Supplied entries
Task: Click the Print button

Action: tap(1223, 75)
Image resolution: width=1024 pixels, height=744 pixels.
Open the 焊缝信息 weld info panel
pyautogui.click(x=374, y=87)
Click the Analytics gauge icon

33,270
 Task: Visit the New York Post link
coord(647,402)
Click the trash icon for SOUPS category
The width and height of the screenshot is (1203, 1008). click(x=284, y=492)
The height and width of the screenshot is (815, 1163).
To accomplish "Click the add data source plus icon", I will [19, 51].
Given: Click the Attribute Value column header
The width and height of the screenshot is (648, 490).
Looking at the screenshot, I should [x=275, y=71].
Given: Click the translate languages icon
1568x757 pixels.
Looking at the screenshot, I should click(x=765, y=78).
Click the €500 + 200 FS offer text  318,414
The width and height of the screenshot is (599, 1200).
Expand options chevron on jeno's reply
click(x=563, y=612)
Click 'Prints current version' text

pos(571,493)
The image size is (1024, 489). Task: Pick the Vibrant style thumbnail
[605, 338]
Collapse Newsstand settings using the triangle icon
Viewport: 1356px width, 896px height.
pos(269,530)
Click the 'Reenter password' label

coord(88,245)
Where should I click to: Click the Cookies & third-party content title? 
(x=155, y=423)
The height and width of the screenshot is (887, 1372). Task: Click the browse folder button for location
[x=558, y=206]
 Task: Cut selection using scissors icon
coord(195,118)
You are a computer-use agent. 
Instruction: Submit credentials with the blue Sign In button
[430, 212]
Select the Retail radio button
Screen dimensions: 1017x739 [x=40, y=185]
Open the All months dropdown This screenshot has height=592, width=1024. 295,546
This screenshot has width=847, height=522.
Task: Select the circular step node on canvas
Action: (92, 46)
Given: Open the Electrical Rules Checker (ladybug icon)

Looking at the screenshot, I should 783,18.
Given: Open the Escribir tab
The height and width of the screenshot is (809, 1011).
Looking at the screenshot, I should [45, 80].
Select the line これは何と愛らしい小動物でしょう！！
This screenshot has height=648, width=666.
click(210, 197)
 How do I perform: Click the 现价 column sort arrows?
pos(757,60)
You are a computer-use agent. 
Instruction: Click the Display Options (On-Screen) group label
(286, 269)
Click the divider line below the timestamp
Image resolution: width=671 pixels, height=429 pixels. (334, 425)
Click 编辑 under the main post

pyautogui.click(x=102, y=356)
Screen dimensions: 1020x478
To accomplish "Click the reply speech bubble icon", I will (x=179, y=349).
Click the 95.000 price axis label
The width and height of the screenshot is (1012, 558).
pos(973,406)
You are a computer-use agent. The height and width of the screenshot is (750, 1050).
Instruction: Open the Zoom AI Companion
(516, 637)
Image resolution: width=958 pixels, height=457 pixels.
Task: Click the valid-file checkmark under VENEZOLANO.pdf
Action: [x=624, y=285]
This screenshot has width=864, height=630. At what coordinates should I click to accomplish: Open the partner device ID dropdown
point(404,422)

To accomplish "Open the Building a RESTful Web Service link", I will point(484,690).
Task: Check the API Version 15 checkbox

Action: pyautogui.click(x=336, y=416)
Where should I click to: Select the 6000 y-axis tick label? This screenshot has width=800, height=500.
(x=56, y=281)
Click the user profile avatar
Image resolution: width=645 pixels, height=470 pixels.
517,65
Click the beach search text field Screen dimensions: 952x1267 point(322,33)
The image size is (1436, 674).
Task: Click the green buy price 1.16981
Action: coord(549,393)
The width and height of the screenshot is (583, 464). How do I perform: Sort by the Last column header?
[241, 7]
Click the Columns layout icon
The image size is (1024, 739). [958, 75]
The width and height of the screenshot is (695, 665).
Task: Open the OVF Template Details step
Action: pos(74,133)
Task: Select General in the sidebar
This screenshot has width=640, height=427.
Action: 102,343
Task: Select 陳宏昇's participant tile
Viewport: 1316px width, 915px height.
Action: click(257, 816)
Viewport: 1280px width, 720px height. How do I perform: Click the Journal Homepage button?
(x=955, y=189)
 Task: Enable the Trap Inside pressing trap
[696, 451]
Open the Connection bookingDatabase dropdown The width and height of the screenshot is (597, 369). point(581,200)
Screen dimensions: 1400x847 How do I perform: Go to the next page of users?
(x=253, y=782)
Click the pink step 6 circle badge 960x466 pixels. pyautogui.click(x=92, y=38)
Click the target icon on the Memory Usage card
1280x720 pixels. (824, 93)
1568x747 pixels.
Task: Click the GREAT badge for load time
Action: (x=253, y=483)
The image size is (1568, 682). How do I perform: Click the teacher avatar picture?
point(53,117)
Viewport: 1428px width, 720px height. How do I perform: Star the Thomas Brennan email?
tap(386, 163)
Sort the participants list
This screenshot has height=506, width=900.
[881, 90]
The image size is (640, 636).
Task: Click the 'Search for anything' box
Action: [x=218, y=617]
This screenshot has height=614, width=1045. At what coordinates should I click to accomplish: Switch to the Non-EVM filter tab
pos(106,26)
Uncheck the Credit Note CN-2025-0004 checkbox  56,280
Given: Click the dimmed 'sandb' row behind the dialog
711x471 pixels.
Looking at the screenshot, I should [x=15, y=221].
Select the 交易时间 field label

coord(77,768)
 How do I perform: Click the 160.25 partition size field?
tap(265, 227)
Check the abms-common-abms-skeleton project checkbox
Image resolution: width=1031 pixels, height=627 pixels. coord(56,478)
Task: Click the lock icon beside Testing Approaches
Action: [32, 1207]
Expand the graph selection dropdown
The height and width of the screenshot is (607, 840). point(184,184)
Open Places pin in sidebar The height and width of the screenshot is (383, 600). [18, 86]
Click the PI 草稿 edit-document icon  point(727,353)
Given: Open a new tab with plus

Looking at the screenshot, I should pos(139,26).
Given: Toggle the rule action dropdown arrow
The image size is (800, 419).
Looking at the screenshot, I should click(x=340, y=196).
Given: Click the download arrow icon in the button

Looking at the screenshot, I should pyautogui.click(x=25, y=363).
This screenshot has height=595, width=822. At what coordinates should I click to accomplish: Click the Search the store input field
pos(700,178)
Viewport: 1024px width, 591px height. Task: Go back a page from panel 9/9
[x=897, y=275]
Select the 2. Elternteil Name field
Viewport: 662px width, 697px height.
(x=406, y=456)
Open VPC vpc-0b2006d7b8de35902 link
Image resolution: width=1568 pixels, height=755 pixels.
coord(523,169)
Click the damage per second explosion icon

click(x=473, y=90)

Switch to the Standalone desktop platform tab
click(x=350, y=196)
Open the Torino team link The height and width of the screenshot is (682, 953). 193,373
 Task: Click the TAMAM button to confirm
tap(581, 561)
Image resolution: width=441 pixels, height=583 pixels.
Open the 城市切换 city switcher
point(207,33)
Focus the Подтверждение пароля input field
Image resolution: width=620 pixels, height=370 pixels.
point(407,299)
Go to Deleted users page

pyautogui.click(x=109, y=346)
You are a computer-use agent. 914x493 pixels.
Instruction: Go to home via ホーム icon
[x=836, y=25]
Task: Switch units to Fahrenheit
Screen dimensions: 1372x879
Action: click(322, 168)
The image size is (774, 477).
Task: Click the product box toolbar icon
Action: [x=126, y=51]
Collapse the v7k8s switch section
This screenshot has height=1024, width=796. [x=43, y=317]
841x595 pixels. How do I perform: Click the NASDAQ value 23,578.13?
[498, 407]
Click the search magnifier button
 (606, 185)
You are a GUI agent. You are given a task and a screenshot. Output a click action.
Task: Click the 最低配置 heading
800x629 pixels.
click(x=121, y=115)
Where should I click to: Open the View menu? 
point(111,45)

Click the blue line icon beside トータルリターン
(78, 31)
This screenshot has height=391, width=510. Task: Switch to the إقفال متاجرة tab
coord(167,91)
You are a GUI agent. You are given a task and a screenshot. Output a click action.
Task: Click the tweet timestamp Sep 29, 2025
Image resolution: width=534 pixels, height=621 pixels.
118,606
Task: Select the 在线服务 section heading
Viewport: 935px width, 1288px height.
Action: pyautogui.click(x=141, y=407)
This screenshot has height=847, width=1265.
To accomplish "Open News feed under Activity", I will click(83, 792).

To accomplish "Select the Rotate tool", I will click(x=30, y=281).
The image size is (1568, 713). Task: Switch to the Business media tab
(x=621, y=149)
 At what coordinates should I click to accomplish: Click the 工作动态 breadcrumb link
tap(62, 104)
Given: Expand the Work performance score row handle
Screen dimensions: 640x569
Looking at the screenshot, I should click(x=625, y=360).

Task brief
The lines to copy are those in the records above containing the word "sidebar".

Answer to this exercise
Task: Select General in the sidebar
Open Places pin in sidebar The height and width of the screenshot is (383, 600). [18, 86]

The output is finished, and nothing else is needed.